The attack is widely considered one of the largest cyber security events in Australian history, and many have turned to Medibank's handling of the attack as a precedent and valuable source of information for future security incidents – including the findings of Deloitte's review.

"Based on experience, the reality is even organisations with highly mature and well-resourced security programmes will have numerous finding from these types of audits that would be considered ‘embarrassing’," said Mark Culhane, director at Australian tech consultancy Zoak Solutions.

"It does seem that Medibank Private is missing out on an opportunity to rebuild trust."

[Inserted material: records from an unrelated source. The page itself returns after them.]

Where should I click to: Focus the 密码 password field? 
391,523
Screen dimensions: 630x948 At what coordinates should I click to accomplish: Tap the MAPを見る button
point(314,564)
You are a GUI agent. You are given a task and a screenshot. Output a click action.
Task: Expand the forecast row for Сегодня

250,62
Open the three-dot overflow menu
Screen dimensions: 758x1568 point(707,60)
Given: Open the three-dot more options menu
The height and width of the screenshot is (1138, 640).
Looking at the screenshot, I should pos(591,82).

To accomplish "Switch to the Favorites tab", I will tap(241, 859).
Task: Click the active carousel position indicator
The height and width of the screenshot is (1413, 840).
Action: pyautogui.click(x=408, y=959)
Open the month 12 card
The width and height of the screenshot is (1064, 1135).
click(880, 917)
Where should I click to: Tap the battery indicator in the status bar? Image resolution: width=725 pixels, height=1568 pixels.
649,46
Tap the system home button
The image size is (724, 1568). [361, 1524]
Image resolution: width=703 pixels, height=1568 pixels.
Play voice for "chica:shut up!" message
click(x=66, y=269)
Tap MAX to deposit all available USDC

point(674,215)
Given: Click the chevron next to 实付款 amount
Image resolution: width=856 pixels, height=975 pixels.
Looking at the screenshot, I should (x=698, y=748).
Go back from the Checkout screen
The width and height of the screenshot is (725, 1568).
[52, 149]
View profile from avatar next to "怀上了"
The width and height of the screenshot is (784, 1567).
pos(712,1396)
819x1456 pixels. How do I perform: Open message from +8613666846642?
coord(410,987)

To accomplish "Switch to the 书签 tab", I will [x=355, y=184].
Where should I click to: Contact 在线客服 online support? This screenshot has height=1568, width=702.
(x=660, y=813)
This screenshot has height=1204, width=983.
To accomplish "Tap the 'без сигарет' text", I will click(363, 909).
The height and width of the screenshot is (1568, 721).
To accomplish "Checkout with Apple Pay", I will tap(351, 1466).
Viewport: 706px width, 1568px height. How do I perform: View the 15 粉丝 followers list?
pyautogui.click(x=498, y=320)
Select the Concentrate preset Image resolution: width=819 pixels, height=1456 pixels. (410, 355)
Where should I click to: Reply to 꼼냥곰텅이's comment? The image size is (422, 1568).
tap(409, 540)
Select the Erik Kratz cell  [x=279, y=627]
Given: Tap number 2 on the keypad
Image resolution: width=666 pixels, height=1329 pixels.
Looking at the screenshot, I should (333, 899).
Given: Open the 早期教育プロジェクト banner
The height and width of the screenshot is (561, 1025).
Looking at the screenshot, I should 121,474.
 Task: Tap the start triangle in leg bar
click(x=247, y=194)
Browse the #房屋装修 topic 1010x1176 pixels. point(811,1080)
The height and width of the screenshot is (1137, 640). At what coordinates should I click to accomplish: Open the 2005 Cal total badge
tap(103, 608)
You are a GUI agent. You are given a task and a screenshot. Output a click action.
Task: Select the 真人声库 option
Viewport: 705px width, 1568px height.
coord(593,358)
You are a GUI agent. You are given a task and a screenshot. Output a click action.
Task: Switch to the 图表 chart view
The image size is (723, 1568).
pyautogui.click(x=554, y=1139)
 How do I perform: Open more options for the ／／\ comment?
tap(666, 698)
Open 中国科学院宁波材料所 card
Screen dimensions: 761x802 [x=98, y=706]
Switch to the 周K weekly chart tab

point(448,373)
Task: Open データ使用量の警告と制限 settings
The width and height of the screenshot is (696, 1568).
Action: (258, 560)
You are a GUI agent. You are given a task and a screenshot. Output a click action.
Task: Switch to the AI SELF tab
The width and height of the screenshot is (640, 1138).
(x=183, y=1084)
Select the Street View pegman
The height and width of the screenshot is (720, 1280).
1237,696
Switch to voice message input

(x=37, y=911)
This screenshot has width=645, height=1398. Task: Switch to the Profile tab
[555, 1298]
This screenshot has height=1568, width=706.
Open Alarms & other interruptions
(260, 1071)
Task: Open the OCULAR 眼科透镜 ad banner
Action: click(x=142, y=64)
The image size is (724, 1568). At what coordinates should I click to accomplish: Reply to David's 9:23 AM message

Medibank has also drawn criticism in its handling of the review by way of comparison to Optus, which similarly experienced a landmark data breach in 2022 but has contrastingly received praise for demonstrating transparency in the wake of its respective hack.

"Looking at other examples of large organisation who also experienced breaches, publication of transparent and frank analysis, learnings and mitigations applied does appear to be the best method of moving forward," said Culhane.

"Whilst immediately publishing all findings of the Deloitte report may not be the best route – controlled publications from Medicare Private providing their customers and the public with visibility of the competence and rigour of remediation activities is likely going to lead to better outcomes for the business," said Culhane.

"At the end of the day, Medibank is a business, operating in a competitive marketplace. Whilst we can criticise and provide opinions on what Medibank should do – we as consumers need to vote with our wallets."

Medibank currently faces two class action lawsuits over the cyber attack, one from investors and the other from victims, and the company remains under investigation by the Office of the Australian Information Commissioner.